The pilot will be organised in two phases:

  • 1st phase: Some of the PPS sites will be gradually requested to replace their lcg-CE with CREAM. We will start with one site, published in the PPS BDII and then extend the testbed as needed. The aim of this phase is to fine-tune the installation tools (YAIM and release notes), and to verify the correct interactions of the new services with the monitoring tools. In addition to that, 1 WMS in PPS will need to be adapted to submit to cream CEs. So, initially, up to two PPS sites will be needed to support this scenario, to grow to some more (ideally one per batch-system)

  • 2nd phase: to start as soon as the installation is stable and the service has been demonstrated to be working and interacting correctly with the other components. Some production sites will be asked to add/replace one or more Cream CEs. to be published with GlueServiceStatus = 'production'. The LHC experiments will be involved in this phase to start a controlled submission of production jobs to the new service.

It is important to point out that this activity is by no means meant to replace the standard certification of the service. The certification will be carried out in parallel in the usual way and in close synergy with the pilot, so that ideally both environment will profit of the findings from the other.

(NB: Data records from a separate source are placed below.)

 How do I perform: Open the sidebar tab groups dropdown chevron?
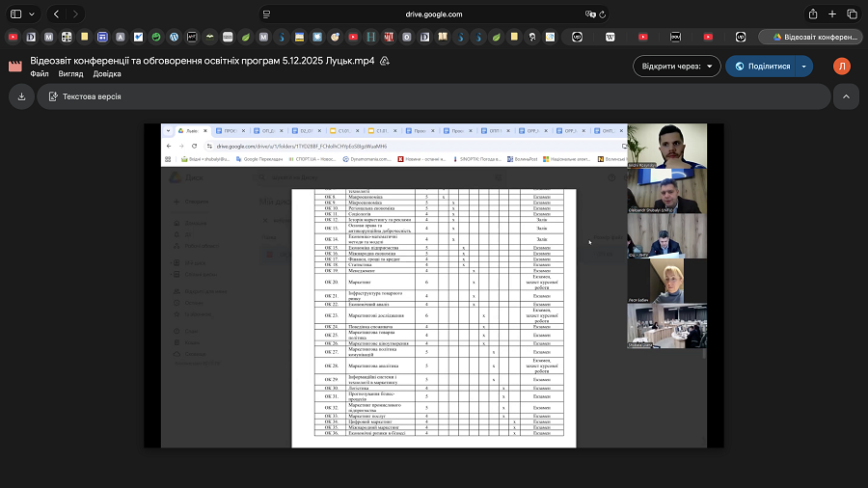coord(32,14)
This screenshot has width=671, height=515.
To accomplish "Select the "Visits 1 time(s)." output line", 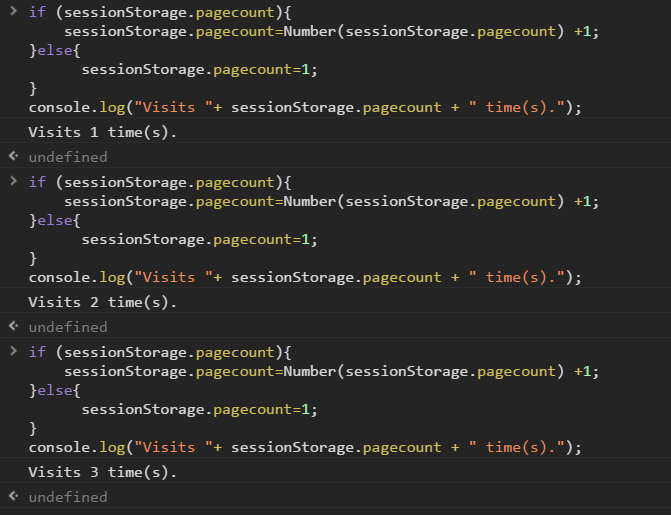I will tap(102, 132).
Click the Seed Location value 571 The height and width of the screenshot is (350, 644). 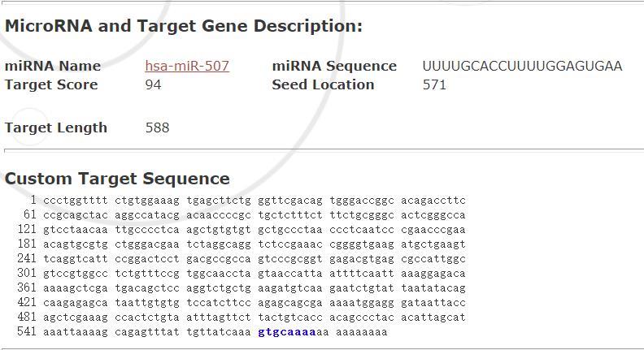pos(434,84)
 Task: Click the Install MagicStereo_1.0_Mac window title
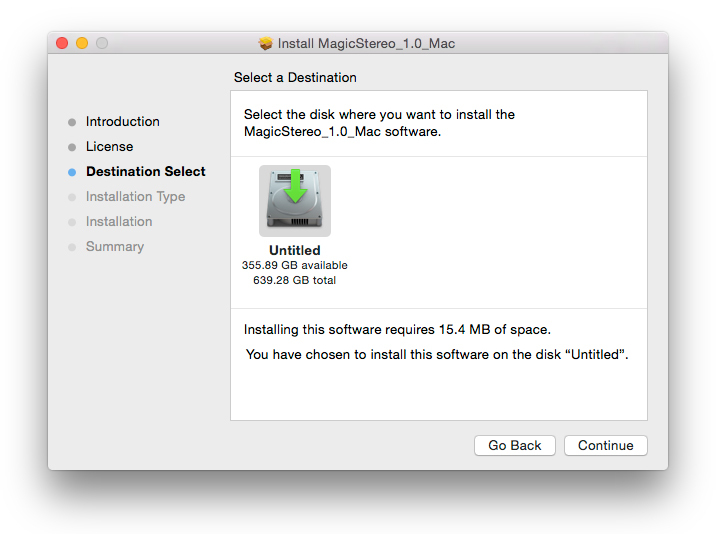pyautogui.click(x=366, y=43)
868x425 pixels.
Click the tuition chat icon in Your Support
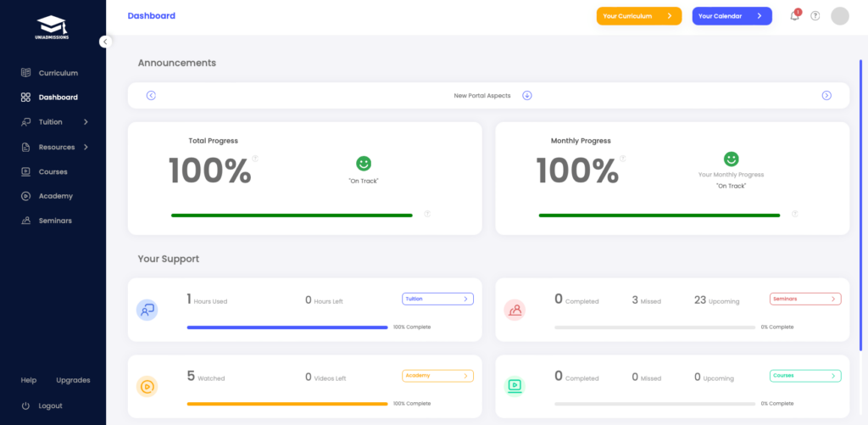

Sites administrators involved will have

  • to react promptly to possible issues found
  • to keep in touch with JRA1 people
  • to apply the fixes they provide
  • to communicate and keep track of them

An additional 3rd phase has been planned on 1st April.

  • 3rd phase: it has two activities: a) WMS-ICE validation b) performance/acceptance tests for CREAM.

Overall Planning

Phase1 (TASK:7143)

  • Initial plan for phase 1:
    creampilotph1.gif

  • Initial roadmap for the test in PPS:
    1. Set-up of Cream CE on torque at PPS-CNAF (eventually replacing cert-ce-03.cnaf.infn.it) and FZK-PPS (timeline: 1 week)
    2. Enabling ICE at SCAI-PPS (of FZK-PPS as back-up) (timeline: 1 week, in parallel with 1)
    3. Verification/fixing of SAM monitoring chain in PPS (the SAM client at PPS-RAL should switch to use the Cream-enabled WMS) (timeline: 1.5 weeks, starting from first successful job submission)
    4. Extension of the tests to other supported batch systems/platforms. I think that IN2P3-CC-PPS, PIC for LSF and possibly some other sites could get involved here, to be seen.
    5. Getting ready for phase 2) (PIC?, CNAF?, IN2P3?)
      The named CE machines will be exonerated from applying the standard PPS updates for the whole duration of the pilot. The WMS instead will need special care because the non-standard extra configuration will have to be maintained throughout possible future service upgrades

Phase2 (TASK:7981)

  • Phase2 - Initial Planning:
    Cream-phase2-initial-planning-081002.gif

Phase2, started on the 1st October 2008. It is focused on the performances of the ICE WMS

The objective of Phase2 is to enable CMS users to submit continuously at a rate of 10Kjob/day over 5 weeks

The proposed layout for the pilot is

  • 2 WMSs: CNAF and (FZK or SCAI)
  • 1 UI CNAF: cert-ui-01.cnaf.infn.it
  • 1 BDII CNAF: including services in pilot + LCG production
  • 1 VOBOX(if needed): FZK
  • CREAM CEs: FZK (Angela Poschlad), Padova (14 ones, 7 PBS , 7 LSF; resp. Sara Bertocco), Bari (Giacinto Donvito), CNAF (~ 10 ones, resp Daniele Cesini): SCAI (Klare Cassirer?)
    The CREAM CEs will access production batch systems

Requirements for the software to be deployed in the pilot:

  1. CVS tag defined and yum repository (at CNAF) available
  2. SW documented in patches in state >= "With provider"
  3. SW accompanied by a "certification of deployability" delivered by SA3 Italy (Alessio Gianelle)

Methodology:

- updates of the SW at sites, if needed, will be applied by SA1 personnel on demand of the developers - patches "approved" by the pilot will be set to "ready for certification"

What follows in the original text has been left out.